1. « La Commission des sondages a obtenu des principaux instituts l’engagement de ne pas réaliser dimanche de sondage “sortie des urnes” lors du premier tour de l’élection présidentielle en France, a annoncé aujourd’hui la Commission des sondages, confirmant une information d’Europe1. »

Qu’est-ce qu’un sondage « sorti des urnes » ? Dans un certain nombre de bureaux-tests choisis pour leur représentativité, des sondeurs postés à la sortie des bureaux invitent des votants à « revoter » anonymement dans leurs propres urnes, en espérant qu’ils feraient le même choix que celui qu’ils ont fait dans l’isoloir.

2. « Les neuf principaux instituts (BVA, CSA, Harris interactive, Ifop, Ipsos, LH2, OpinionWay, TNS Sofres et Via-voice) se sont également engagés à ne pas communiquer aux médias étrangers qui ont annoncé leur intention de violer la loi française” des estimations qu’ils feraient avant 20h00 “à partir de bureaux tests”. »

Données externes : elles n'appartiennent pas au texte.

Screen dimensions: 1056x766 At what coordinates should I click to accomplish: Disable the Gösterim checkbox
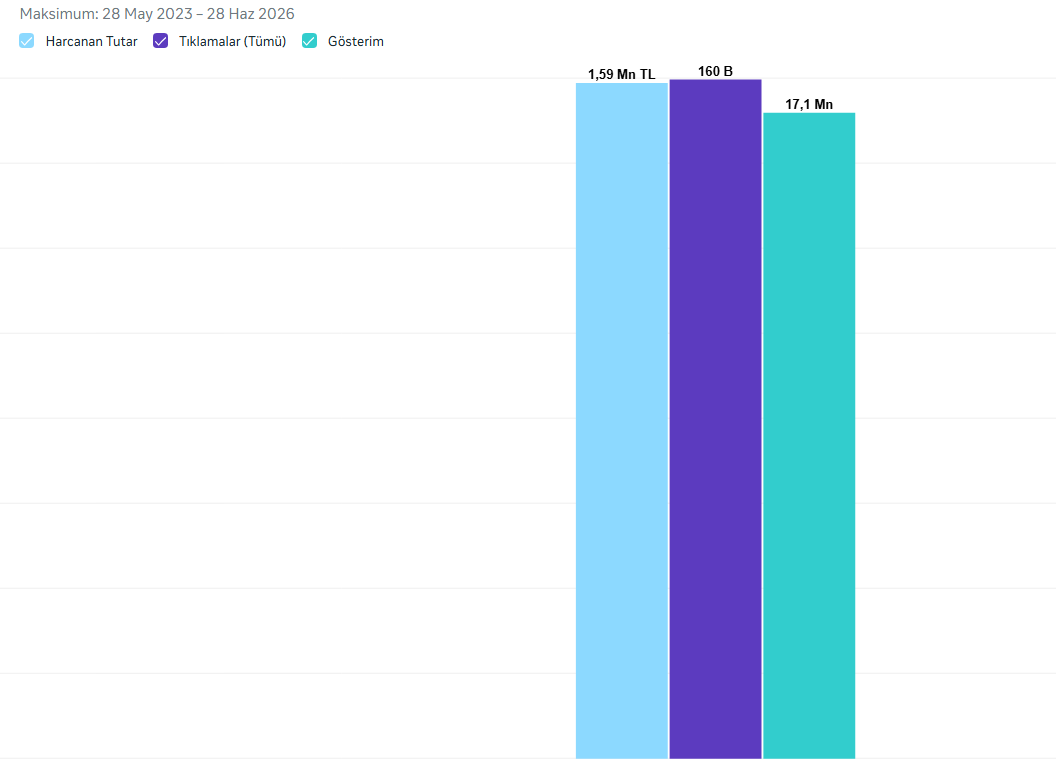309,41
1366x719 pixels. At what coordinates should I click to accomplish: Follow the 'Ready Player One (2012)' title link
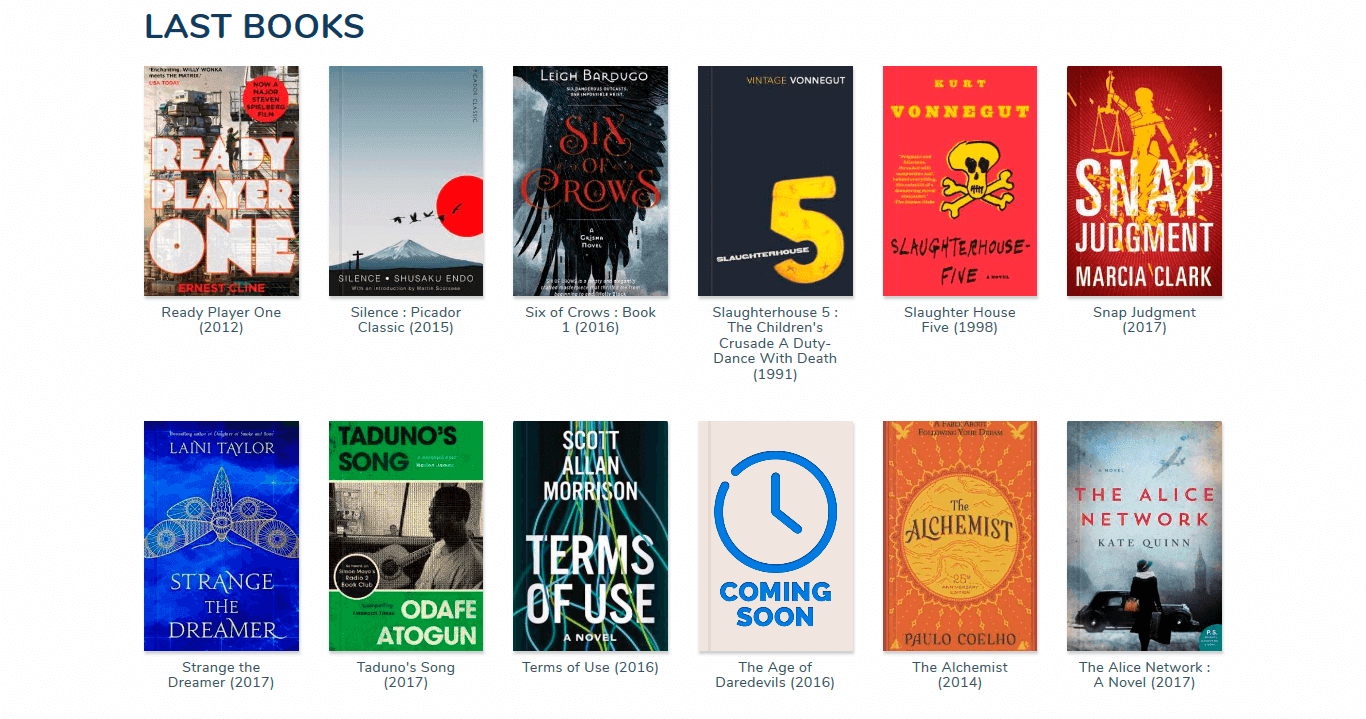tap(221, 320)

Il s’agit là d’une autre méthode, bien qu’on l’appelle également « sondage sorti des urnes ». Dans des bureaux-tests eux aussi choisis pour leur représentativité, des sondeurs vont compter les suffrages dès le début du dépouillement (18 h ou 20 h) pour les 100 premiers bulletins dépouillés officiellement, puis les communiquer à leurs patrons qui en feront la synthèse.

L’article du Figaro précise que « radios et télévisions hexagonaux se sont par ailleurs engagées à tenir secrètes jusqu’à 20h ces estimations. » Il semblerait donc qu’on interdira le type 1 de « sondage sorti des urnes » mais pas le type 2, dont on gardera secret les résultats jusqu’à 20 heures.

« Secret » pour qui ? N’y aura-t-il pas des « fuites » comme chaque année ? Les états-majors politiques feront-ils partie, comme d’habitude, des initiés et n’auront-ils pas auprès d’eux quelques journalistes étrangers prêts au « scoop » ?

Marie-Ève Aubin, présidente de la Commission des sondages, affirme sans rire que « par conséquent, tout chiffre qui circulerait pendant la journée “serait le fruit de rumeurs et de manipulations” ».

Ha bon ? Parce qu’on n’a pas eu de « manipulations » des sondeurs depuis des semaines, et des « rumeurs » journalistiques à foison ?

Je crains que toutes ces précautions oratoires cachent un autre objectif, d’autant plus que les mêmes belles âmes nous expliquent que toute révélation de sondage avant l’heure n’aurait quasiment pas d’influence sur le vote final. Mais je suis sans doute un peu paranoïaque.